A nice quiet evening with the family was interrupted with a critical alert coming through my phone.
Once again server patching had knocked off our Qlik Replicate node.
Logging in I could see that Enterprise manager could not reach one of our nodes with the following error message in the log:
2022-12-15 19:15:40 [ServerDto ] [ERROR] Test connection failed for server:MY_QR_CLUSTER. Message:'Unable to connect to the remote serverA connection attempt failed because the connected party did not properly respond after a period of time, or established connection failed because connected host has failed to respond xxx.xxx.xxx.xxx:443'.
I have seen this problem before and it is usually resolved by:
- Failing over the QR windows cluster
- Restarting the new passive node
Our IT team is aware of the problem and have been researching into a cause and a fix.
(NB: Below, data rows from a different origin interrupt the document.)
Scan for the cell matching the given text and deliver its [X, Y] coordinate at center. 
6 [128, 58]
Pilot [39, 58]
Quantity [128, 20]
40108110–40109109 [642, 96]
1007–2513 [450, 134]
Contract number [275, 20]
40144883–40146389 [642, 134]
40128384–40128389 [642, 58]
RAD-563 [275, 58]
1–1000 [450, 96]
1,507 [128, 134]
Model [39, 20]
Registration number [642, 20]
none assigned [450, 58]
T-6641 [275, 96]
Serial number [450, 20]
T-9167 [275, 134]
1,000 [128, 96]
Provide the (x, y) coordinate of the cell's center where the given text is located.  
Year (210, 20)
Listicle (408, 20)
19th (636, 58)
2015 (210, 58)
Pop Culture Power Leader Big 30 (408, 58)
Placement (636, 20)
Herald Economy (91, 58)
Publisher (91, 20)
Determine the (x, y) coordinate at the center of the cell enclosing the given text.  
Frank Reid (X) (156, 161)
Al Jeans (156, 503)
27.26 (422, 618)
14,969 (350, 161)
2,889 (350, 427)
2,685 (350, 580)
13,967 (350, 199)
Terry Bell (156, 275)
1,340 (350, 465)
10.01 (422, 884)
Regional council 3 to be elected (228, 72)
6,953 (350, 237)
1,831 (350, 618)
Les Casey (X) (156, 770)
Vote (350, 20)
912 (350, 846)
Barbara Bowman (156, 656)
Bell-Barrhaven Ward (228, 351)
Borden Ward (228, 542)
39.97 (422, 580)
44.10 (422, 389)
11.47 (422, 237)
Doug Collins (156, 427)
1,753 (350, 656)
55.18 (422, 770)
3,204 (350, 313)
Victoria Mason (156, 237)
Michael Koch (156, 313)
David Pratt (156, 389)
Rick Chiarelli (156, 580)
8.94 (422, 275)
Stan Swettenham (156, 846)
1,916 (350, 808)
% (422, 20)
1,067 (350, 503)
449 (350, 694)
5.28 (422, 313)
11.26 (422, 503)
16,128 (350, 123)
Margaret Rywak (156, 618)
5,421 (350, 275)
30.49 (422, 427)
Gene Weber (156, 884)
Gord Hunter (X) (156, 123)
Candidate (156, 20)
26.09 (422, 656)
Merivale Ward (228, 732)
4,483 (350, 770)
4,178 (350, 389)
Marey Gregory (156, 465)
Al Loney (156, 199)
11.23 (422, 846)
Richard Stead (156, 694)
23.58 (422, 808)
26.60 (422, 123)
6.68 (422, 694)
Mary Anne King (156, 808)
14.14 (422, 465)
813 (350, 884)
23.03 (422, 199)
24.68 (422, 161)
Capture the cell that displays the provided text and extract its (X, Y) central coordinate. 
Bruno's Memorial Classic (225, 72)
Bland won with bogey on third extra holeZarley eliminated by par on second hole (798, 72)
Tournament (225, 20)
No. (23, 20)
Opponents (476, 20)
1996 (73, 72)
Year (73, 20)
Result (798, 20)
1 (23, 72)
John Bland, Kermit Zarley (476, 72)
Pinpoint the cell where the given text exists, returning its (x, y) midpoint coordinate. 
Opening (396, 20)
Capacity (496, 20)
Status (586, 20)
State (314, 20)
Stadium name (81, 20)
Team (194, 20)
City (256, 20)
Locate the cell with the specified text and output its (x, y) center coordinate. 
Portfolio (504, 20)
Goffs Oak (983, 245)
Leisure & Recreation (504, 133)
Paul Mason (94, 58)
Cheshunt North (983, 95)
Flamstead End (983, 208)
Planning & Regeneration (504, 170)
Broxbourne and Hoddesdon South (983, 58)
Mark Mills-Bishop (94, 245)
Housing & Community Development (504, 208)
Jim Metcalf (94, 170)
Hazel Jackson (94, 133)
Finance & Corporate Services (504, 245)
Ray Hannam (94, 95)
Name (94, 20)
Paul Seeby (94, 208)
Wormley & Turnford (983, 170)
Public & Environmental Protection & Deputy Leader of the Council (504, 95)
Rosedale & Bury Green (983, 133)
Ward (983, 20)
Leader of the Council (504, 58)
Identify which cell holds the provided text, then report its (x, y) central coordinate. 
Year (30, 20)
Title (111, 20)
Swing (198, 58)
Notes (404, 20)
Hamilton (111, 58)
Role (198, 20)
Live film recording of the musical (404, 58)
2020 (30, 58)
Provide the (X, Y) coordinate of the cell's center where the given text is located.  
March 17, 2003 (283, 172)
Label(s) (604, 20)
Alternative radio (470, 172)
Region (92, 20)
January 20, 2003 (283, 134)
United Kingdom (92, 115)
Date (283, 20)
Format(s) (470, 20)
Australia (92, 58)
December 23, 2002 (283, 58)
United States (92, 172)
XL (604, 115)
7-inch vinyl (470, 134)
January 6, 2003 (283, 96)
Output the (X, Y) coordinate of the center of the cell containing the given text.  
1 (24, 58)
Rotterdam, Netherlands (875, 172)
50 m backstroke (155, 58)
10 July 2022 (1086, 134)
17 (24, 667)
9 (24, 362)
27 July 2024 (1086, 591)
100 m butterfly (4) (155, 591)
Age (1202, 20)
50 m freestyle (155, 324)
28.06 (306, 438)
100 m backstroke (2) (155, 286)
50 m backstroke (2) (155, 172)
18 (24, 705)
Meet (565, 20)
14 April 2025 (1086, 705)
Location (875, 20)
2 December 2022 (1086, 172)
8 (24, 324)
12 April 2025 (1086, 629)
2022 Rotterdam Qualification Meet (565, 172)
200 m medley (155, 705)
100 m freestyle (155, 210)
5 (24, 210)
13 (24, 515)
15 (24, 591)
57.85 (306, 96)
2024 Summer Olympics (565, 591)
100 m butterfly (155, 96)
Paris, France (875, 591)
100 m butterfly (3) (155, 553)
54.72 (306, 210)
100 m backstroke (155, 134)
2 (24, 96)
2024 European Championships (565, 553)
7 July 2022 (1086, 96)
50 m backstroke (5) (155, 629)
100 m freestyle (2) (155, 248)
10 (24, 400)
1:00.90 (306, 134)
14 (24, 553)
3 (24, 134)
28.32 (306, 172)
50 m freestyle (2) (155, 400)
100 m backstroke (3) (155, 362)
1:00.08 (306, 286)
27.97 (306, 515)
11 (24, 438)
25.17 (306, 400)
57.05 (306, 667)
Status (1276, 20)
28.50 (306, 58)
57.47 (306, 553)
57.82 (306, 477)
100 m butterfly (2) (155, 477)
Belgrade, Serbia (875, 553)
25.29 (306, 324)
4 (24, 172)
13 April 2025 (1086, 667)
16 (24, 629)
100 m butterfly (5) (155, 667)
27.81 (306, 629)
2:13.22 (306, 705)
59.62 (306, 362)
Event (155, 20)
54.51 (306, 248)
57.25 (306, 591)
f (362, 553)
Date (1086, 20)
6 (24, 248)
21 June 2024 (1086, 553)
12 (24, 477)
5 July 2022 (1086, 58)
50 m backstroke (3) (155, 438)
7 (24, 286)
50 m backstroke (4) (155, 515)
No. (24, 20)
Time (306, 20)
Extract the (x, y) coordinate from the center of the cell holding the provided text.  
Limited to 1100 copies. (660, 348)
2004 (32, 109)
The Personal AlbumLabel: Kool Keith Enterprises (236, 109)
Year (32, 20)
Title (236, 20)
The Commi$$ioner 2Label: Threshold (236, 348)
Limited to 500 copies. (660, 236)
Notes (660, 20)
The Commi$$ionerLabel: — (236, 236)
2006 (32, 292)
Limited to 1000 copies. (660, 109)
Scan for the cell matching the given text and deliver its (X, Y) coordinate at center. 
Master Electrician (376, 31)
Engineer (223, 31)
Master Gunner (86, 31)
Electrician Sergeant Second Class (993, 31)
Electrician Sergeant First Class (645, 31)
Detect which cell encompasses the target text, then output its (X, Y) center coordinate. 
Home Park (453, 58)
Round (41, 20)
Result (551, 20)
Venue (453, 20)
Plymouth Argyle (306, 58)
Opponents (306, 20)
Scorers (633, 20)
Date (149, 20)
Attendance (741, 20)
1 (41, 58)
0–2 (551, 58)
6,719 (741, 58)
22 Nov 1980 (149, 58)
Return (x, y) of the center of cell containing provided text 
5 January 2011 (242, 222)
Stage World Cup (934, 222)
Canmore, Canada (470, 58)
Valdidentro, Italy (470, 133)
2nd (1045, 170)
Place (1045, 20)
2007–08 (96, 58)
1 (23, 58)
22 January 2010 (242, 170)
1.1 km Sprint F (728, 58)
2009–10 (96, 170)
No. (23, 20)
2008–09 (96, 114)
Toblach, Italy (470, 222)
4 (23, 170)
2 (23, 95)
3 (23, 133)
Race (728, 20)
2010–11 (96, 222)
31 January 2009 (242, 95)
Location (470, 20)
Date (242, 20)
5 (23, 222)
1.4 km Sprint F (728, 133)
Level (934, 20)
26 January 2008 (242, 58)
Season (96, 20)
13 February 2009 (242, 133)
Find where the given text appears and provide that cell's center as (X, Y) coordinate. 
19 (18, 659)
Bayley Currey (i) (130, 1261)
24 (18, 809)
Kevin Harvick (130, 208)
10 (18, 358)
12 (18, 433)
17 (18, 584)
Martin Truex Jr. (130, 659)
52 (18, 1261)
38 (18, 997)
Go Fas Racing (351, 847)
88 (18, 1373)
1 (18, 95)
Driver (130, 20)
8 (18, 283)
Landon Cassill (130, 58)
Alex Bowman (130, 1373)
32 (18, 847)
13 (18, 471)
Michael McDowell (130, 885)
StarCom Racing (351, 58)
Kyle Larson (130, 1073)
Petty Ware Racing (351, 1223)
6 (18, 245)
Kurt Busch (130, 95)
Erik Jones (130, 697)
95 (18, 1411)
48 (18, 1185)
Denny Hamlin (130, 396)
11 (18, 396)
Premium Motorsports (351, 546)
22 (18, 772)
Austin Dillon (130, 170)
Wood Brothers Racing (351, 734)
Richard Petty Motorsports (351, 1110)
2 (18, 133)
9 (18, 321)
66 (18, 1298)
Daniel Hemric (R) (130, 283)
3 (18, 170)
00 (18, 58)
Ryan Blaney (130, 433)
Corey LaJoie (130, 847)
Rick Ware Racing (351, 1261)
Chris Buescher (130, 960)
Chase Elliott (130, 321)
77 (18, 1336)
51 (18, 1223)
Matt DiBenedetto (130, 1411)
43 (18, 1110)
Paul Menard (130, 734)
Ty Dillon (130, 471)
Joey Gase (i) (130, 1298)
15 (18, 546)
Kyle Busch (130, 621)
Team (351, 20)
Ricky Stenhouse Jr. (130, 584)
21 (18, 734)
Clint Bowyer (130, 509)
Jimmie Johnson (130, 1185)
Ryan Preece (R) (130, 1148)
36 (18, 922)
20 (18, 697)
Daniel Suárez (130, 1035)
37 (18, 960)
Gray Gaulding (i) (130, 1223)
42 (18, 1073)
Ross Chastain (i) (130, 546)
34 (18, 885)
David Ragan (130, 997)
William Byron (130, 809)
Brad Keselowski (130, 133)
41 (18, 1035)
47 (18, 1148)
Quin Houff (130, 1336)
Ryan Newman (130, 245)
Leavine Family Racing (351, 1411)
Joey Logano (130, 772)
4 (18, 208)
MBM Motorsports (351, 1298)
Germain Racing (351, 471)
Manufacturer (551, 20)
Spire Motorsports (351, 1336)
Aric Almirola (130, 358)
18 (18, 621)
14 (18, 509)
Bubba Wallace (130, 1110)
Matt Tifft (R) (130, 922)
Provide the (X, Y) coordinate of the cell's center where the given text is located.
Their prevailing theory was that when the cluster gets failed over in server patching – there are some residual connections to the previous active node.
But tonight after multiple failovers and stopping and starting the QR roles – still Enterprise manager couldn’t connect to that QR node.
I did the following checks:
- The log repsrv.log log file had no error messages and the service Web UI service was active
- From the Enterprise manager; I could ping the QR cluster address and the active node successfully
- From a Chrome session on the Enterprise manager server; I could not get to the QR Web console
- From a Chrome session on the QR server; I could get to the QR Web console
A senior IT member joined the troubleshooting call and suggested that we reboot the Enterprise manager server.
So we did and then we couldn’t access Enterprise manager console.
At this point I wanted to quit IT and become a nomad in Mongolia.
Then the senior IT member worked it out.
The Windows server was randomly turning on the Windows Firewall
This was blocking our inbound connections; making the console inaccessible from other locations – except when you were logged onto the server.
This also explains why when this problem previously arise; restarting the server will eventually work because the server group policy will eventually get applied and turn off the Windows firewall.
Lessons learnt
If you come above this problem in your environment try accessing the QR console from multiple locations:
- From the Enterprise Manager server
- From within the QR server with a local address like: https://localhost/attunityreplicate/login/
Good luck